### TASK STATEMENT
Below are the records; restate word for word the lines from the first through the one containing "Task: Click the age value 0 in row", and only those.

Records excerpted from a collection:
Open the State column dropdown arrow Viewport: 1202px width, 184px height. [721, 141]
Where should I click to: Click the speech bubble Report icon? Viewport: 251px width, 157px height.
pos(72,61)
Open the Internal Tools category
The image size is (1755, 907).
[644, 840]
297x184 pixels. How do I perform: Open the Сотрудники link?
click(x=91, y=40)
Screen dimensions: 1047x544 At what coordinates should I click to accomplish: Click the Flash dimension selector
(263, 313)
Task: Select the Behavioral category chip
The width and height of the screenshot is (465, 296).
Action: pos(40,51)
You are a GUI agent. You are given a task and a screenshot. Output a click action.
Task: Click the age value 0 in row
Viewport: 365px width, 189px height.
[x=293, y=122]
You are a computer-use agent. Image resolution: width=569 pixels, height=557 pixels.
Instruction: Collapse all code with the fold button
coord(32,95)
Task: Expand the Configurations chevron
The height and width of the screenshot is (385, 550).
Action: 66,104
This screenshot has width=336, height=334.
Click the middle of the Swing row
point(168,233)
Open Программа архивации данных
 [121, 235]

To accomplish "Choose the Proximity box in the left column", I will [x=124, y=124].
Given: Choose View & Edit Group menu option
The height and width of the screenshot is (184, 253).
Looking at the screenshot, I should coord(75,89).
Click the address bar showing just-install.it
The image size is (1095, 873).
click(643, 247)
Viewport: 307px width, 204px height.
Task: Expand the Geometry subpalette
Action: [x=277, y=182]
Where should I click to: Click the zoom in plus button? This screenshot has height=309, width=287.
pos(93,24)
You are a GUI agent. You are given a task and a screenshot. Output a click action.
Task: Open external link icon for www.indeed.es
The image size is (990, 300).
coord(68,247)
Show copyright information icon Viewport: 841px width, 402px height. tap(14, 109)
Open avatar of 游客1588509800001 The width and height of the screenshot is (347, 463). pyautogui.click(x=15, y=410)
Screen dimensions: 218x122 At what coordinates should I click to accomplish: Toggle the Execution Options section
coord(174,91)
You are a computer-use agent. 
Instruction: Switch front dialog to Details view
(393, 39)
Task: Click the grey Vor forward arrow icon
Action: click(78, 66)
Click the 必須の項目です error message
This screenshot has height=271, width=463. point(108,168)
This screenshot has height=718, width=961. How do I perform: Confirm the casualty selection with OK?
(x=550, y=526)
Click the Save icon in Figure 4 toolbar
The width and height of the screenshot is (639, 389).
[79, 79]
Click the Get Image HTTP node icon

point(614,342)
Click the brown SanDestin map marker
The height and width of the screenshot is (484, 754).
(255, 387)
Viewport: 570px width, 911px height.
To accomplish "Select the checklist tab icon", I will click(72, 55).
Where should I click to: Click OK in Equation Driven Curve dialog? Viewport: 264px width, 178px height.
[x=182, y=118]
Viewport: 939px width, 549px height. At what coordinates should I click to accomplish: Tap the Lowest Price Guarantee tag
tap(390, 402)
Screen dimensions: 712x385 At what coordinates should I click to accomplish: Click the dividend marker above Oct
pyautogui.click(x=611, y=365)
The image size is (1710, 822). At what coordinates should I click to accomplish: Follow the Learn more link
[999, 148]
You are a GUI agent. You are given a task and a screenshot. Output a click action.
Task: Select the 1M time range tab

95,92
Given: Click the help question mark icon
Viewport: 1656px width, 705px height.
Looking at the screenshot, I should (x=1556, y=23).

### RESPONSE AREA
Open the State column dropdown arrow Viewport: 1202px width, 184px height. [721, 141]
Where should I click to: Click the speech bubble Report icon? Viewport: 251px width, 157px height.
pos(72,61)
Open the Internal Tools category
The image size is (1755, 907).
[644, 840]
297x184 pixels. How do I perform: Open the Сотрудники link?
click(x=91, y=40)
Screen dimensions: 1047x544 At what coordinates should I click to accomplish: Click the Flash dimension selector
(263, 313)
Task: Select the Behavioral category chip
The width and height of the screenshot is (465, 296).
Action: pos(40,51)
You are a GUI agent. You are given a task and a screenshot. Output a click action.
Task: Click the age value 0 in row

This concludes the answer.